The credibility of the LFS ia at stake only if you believe it can precisely measure monthly movements to the decimal point. Jay Bryan of the Montreal Gazette said Statistics Canada had to explain Quebec’s fourth-quarter job slump to keep its credibility. That won’t happen, because no explanation is possible. Of course it was not plausible that Quebec’s economy was contracting late in 2011 at a faster rate than during the worst of the 2008-2009 recession. But it is also incumbent on users to treat the estimates for what they are—estimates, with sizeable standard errors around them.

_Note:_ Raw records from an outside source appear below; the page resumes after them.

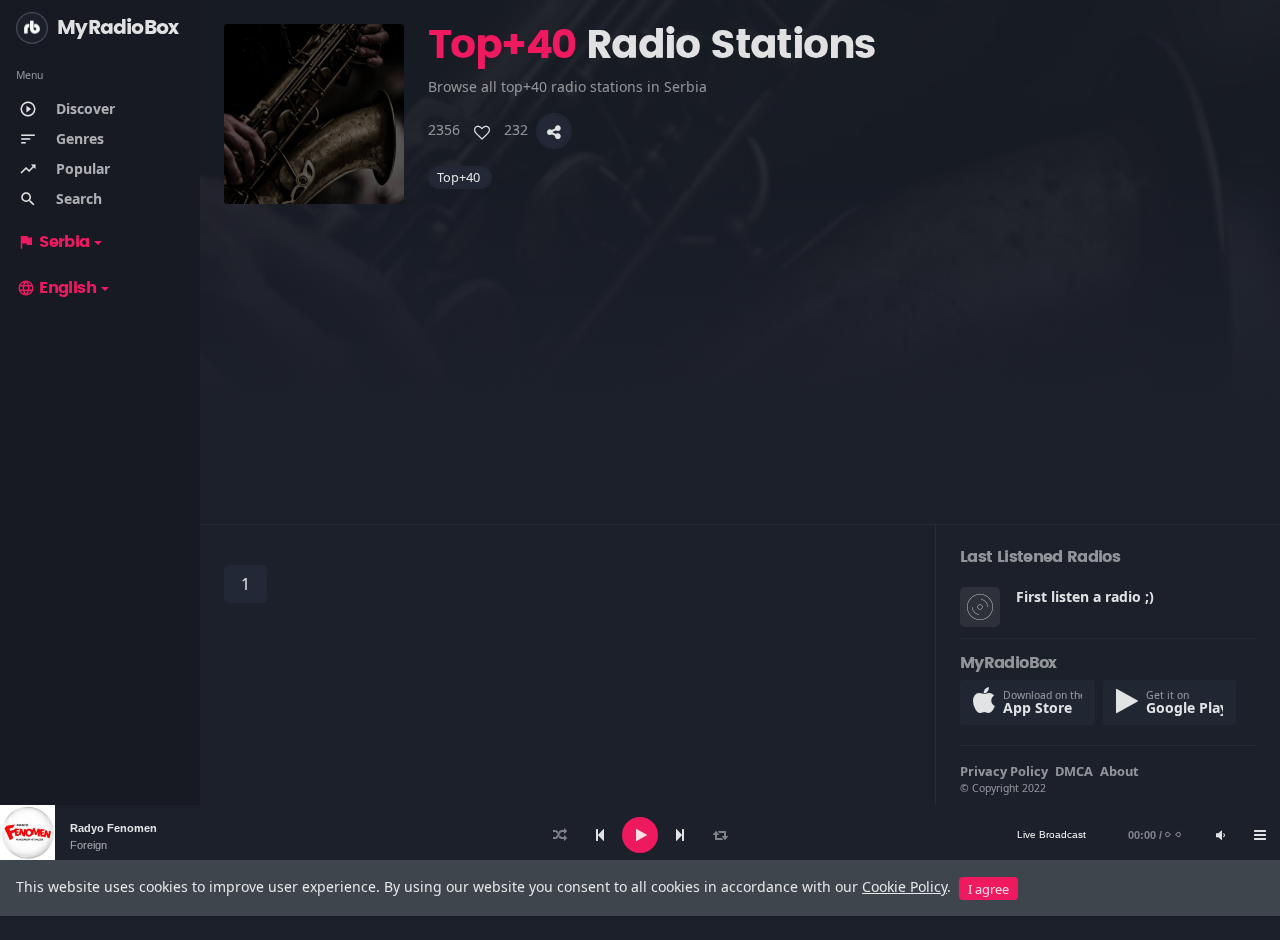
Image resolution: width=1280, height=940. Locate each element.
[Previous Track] (600, 835)
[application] (640, 835)
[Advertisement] (740, 344)
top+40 (460, 177)
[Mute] (1220, 835)
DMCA (1074, 771)
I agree (988, 889)
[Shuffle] (560, 835)
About (1119, 771)
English (56, 288)
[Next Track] (680, 835)
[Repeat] (720, 835)
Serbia (53, 242)
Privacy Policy (1004, 771)
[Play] (640, 835)
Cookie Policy (904, 886)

As we already noted, there is nothing unusual about Quebec’s (or any other province’s) data diverging from the national trend for several months. Nor does this detract from the accuracy of the LFS estimates at the national level. They are highly accurate, as shown by their very small revisions every 5 years when they are benchmarked to the employment estimates from the Census. They are so accurate that I use them to help identify turning points in the economy as it moves into and out of recessions. Inevitably, however, as you drill down from the aggregate employment data to the industry and provincial detail, the relative importance of noise in the estimates rises.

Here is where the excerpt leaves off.